start Page text

Social Security is a federal program of benefits that will touch the lives of most Americans at some point.  Social Security benefit payments supplement the income of retirees, disabled persons, and families in which a spouse or parent dies.

How Social Security Works

Approximately 159 million employees work and pay social security taxes. These taxes fund benefit payments to the nearly 55 million people who receive monthly benefits. About 85% of every social security dollar goes to fund retiree payments while the remaining 15% funds disability payments.

In order to be eligible for Social Security benefits, workers need to accumulate approximately 40 social security credits. Credits are based on earnings: workers can earn up to four social security credits per year. In 2012, the Social Security Administration granted one credit for every $1130 in earnings. The earnings threshold required to earn a Social Security credit increases almost every year. 

Retirement Benefits

In general, workers need 40 Social Security credits (approximately 10 years of work) to be eligible for Social Security retirement benefits. Benefits are based on lifetime earnings: higher earnings result in higher benefit payments.

Workers can retire at the full benefit level when they reach normal retirement age. For those born before 1938, normal retirement age is 65. For those born between 1938 and 1959, normal retirement age gradually increases from age 65 and two months to age 66 and 10 months. Normal retirement age is 67 for anyone born after 1959. Workers can elect to take a reduced benefit when they reach age 62 and anytime before their normal retirement age.

end Page text

▶ Work to be completed: In the Social Security overview, how much in earnings did the Social Security Administration require for one credit in 2012?

start Recorded information

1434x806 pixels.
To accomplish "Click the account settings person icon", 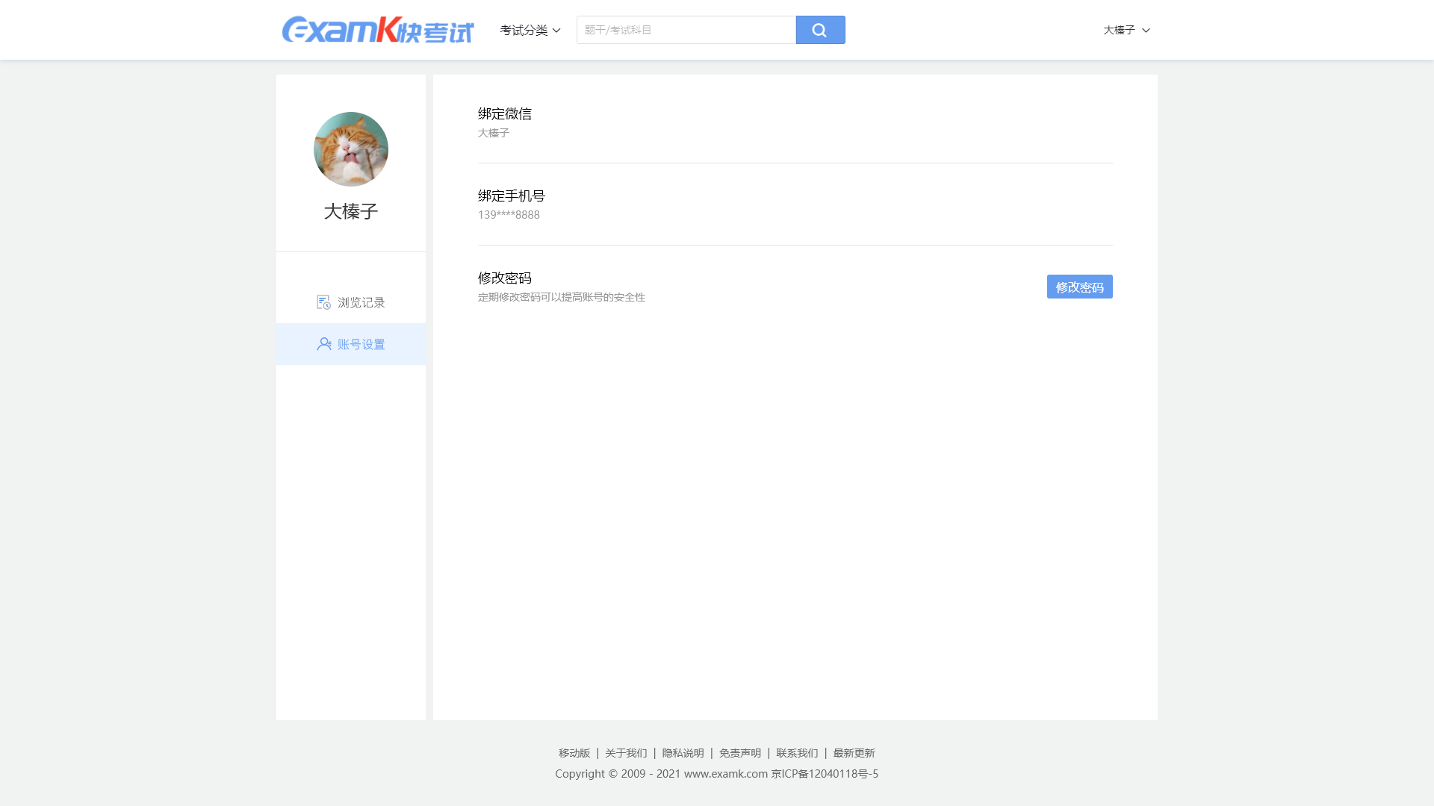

end Recorded information

▶ Answer to this exercise: $1130 in earnings per credit.